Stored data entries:
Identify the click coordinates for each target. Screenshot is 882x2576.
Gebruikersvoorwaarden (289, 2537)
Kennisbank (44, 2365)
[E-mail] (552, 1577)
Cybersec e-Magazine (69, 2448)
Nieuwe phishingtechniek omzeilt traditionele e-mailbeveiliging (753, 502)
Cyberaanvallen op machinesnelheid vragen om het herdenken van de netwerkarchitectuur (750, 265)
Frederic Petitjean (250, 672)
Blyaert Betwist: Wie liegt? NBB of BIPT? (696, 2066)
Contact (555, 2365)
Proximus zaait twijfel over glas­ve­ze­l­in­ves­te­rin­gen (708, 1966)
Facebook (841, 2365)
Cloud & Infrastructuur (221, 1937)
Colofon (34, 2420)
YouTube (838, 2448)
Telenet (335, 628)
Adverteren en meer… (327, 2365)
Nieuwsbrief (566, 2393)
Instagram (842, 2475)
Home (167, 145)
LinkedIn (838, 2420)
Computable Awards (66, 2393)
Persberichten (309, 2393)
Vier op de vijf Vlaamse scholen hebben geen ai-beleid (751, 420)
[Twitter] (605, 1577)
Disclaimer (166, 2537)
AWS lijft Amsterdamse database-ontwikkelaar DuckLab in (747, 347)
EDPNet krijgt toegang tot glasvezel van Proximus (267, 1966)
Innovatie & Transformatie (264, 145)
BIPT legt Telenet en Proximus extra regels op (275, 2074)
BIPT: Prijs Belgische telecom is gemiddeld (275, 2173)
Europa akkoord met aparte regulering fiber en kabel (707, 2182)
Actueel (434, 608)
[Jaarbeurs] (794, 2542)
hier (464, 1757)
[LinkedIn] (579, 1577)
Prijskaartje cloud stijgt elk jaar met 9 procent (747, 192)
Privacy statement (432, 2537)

• [Task instructions]: Filter the entries above down to the lines that contain "Telenet".

• [Answer for the task]:
Telenet (335, 628)
BIPT legt Telenet en Proximus extra regels op (275, 2074)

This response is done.